Records contained in a dataset:

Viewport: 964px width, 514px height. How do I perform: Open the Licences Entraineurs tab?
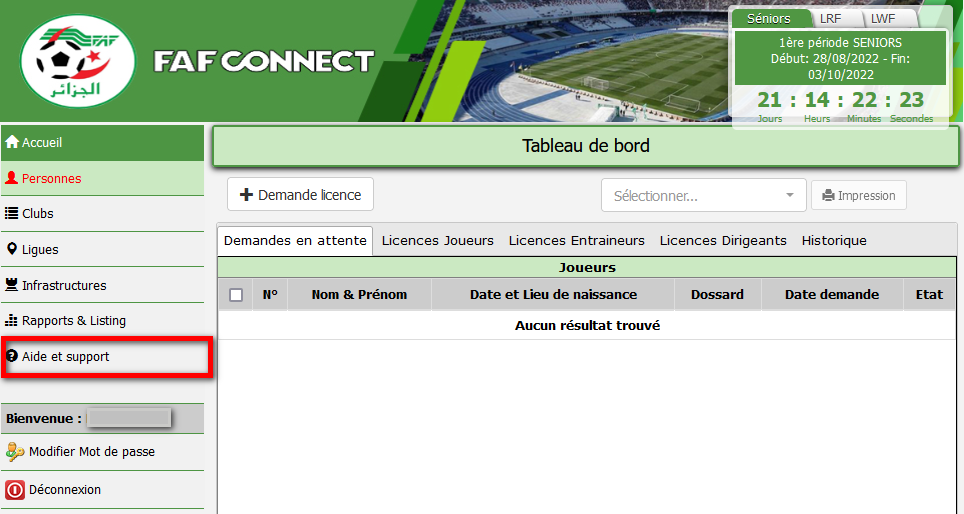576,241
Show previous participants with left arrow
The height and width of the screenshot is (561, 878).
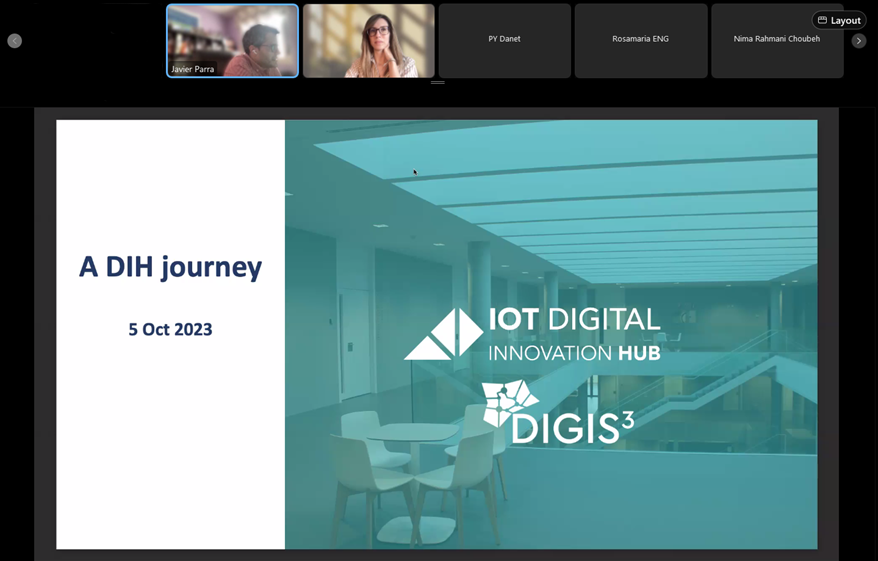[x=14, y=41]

WHAT YOU SHOULD DO:
The line with "Show previous participants with left arrow" and each line after it, through the final line of the data, are to be duplicated exactly, with pictures left out and nothing more included.

RESPONSE AREA:
Show previous participants with left arrow
The height and width of the screenshot is (561, 878).
[x=14, y=41]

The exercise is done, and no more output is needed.